To show why that matters, the calculator runs a comparison: a regular taxable account holding the same investments would owe capital-gains tax on the growth when sold. It applies the capital-gains rate you enter and shows what that account would leave after tax. The gap between the two is the Roth advantage — money the Roth structure legally shields from tax.

Things to know

The IRS caps annual Roth IRA contributions (7,500 dollars in 2026, or 8,600 dollars at age 50+); the calculator applies the right cap and flags it. Roth eligibility also phases out at higher incomes, which this tool does not check. The taxable comparison assumes a single capital-gains event at withdrawal — real tax outcomes depend on your full situation, so treat the figure as an illustration.

Frequently Asked Questions

Why is a Roth IRA balance tax-free?

You contribute to a Roth IRA with money you have already paid income tax on. In exchange, qualified withdrawals in retirement — both your contributions and all the investment growth — are completely tax-free. That is the Roth's defining feature, and it is why the final balance this calculator shows is the amount you actually keep.

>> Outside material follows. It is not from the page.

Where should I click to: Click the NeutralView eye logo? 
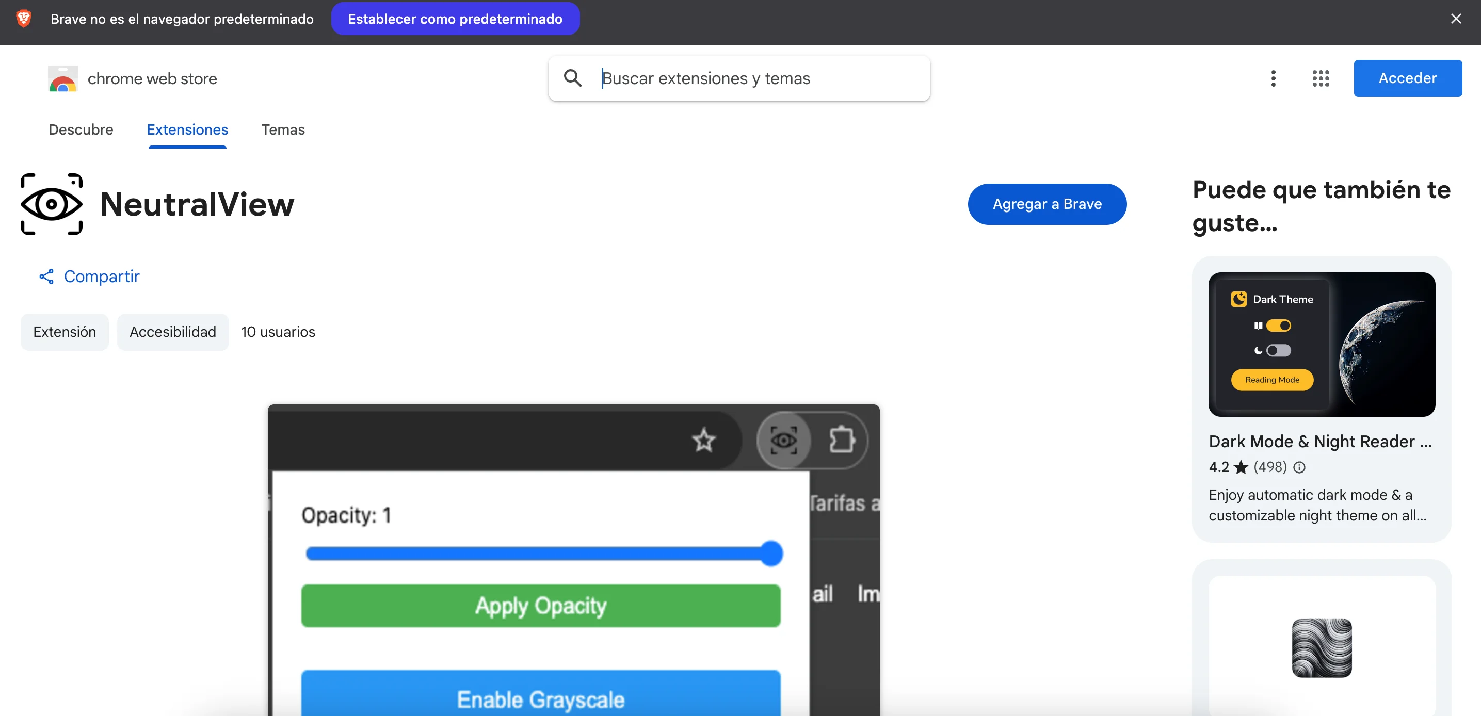[x=51, y=204]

How does the Roth compare to a taxable account?

In a regular taxable brokerage account, the growth is taxed when you sell — typically at the capital-gains rate. The calculator estimates that tax on the same balance and shows what a taxable account would leave you after tax. The difference is the Roth advantage: the tax you legally never pay.

Roth IRA or Traditional IRA — which is better?

It comes down to your income-tax rate now versus in retirement. A Roth is funded with after-tax money and withdrawn tax-free; a Traditional IRA is funded pre-tax (a deduction now) and the whole balance is taxed as income at withdrawal. If your tax rate will be HIGHER in retirement, the Roth wins — you pay tax now at the lower rate. If it will be LOWER, the Traditional wins. If the rates are equal, they tie. The calculator's Roth-vs-Traditional section compares the two directly once you enter both rates.

What is the Roth IRA contribution limit?

For 2026 the limit is 7,500 dollars per year, or 8,600 dollars if you are age 50 or older (the catch-up adds 1,100 dollars). The calculator applies the right limit based on the age you enter and tells you if your input exceeds it. Limits change yearly, so check the current figure with the IRS.

Can everyone contribute to a Roth IRA?

Not at every income level. Roth IRA eligibility phases out above certain incomes, and the limit is shared across all your IRAs. This calculator projects growth assuming you are eligible to contribute — it does not check income limits. If your income is high, confirm your eligibility or look into a backdoor Roth contribution.

What return should I assume?

It depends on how the IRA is invested. A stock-index portfolio has historically averaged roughly 7% per year over the long run before inflation; more conservative holdings return less. The return is an assumption — markets vary year to year — so it is worth checking a lower rate as well.